Columbia Journalism Review · Jem Bartholomew · last updated

As MAGA media splinters over Trump’s foreign wars, the Murdoch empire has stayed loyal—but what happens when Lachlan succeeds Rupert?

On May 2, 1982, during the conflict between Britain and Argentina over the Falkland Islands, a Royal Navy submarine torpedoed and sank an Argentine cruiser called the General Belgrano. The ship had been outside a large “exclusion zone” set by the British, and the attack killed more than three hundred people, many of them teens conscripted by Argentina’s military dictatorship; it became an instant controversy for Margaret Thatcher’s government. Thatcher’s supporters, though, rallied to her cause. The loudest press cheerleader for the war over the Falklands, an archipelago in the southern Atlantic that had been a British colonial possession since 1833, was The Sun. Rupert Murdoch had bought the paper in 1969 as an ailing, left-leaning broadsheet and transformed it into a populist right-wing tabloid, a playbook he later replicated at the New York Post. The Sun’s pages were crammed with sex, scandal, sensationalism, and now war. The paper accused rivals of “treason” for failing to match its unblinking patriotism, and on May 4, it celebrated the Belgrano’s sinking with the front-page headline “GOTCHA.”

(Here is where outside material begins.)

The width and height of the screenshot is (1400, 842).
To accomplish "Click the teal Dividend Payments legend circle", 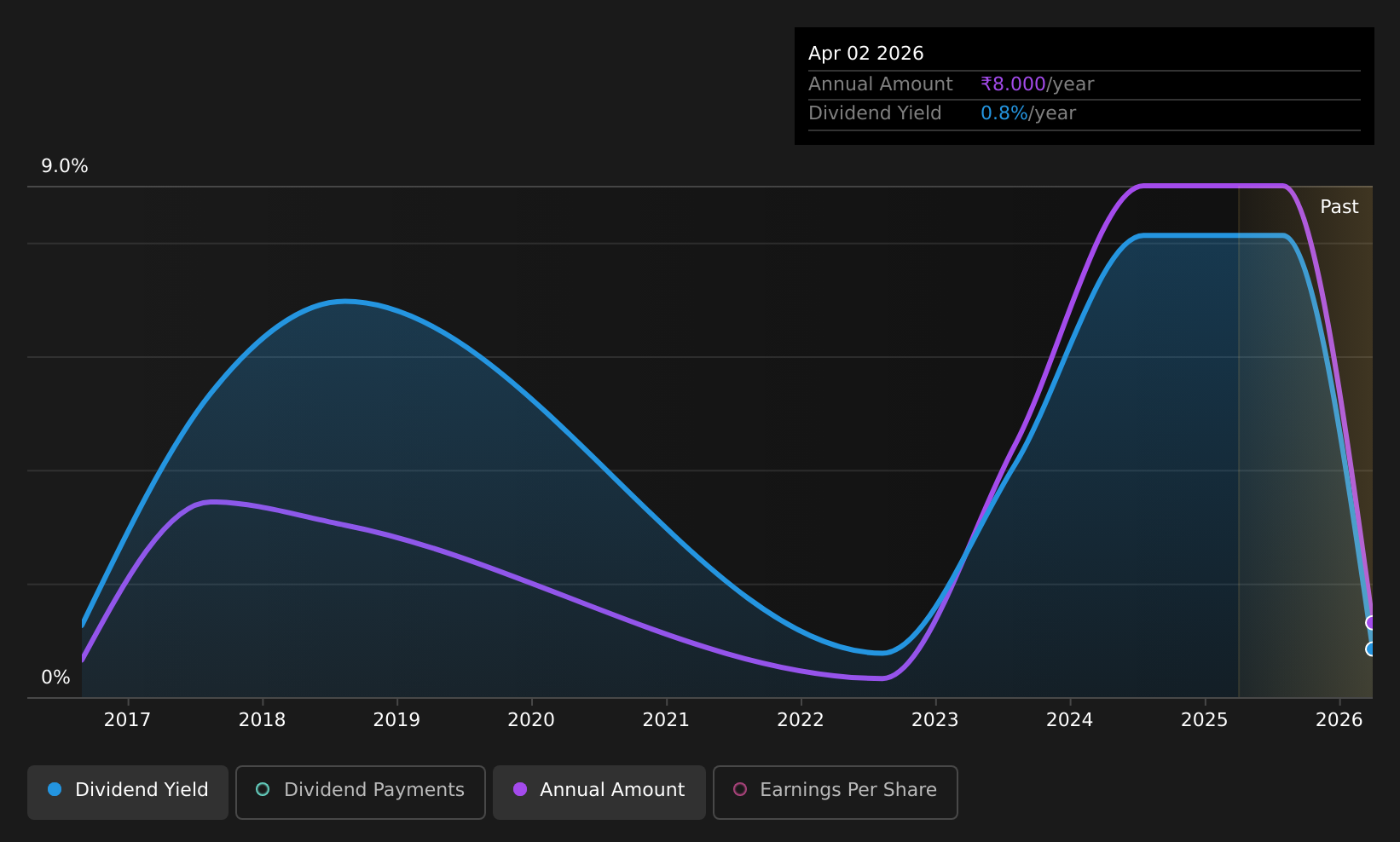I will 263,789.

When the United States and Israel started bombing Iran, on February 28, several outlets in the sprawling Murdoch media empire took a similarly enthusiastic stance. On March 1, after news broke that Ali Khamenei, Iran’s supreme leader, had been killed, the Post splashed: “DEATH TO THE DEVIL.” On March 4, the US sank an Iranian warship, the Soleimani, named after the prominent Iranian general assassinated during Trump’s first term, which had been in international waters off the coast of Sri Lanka; eighty-seven bodies were recovered by the Sri Lankan navy and transferred to a makeshift morgue, the Associated Press reported, with dozens more sailors missing. “DON GETS LAST LAUGH,” the Post’s headline about the attack said the next day. The March 7 splash from the Post—which clocked the third-highest newspaper circulation of 2024, behind the New York Times in second and the Wall Street Journal, another Murdoch title, in first—said simply: “NO MERCY.”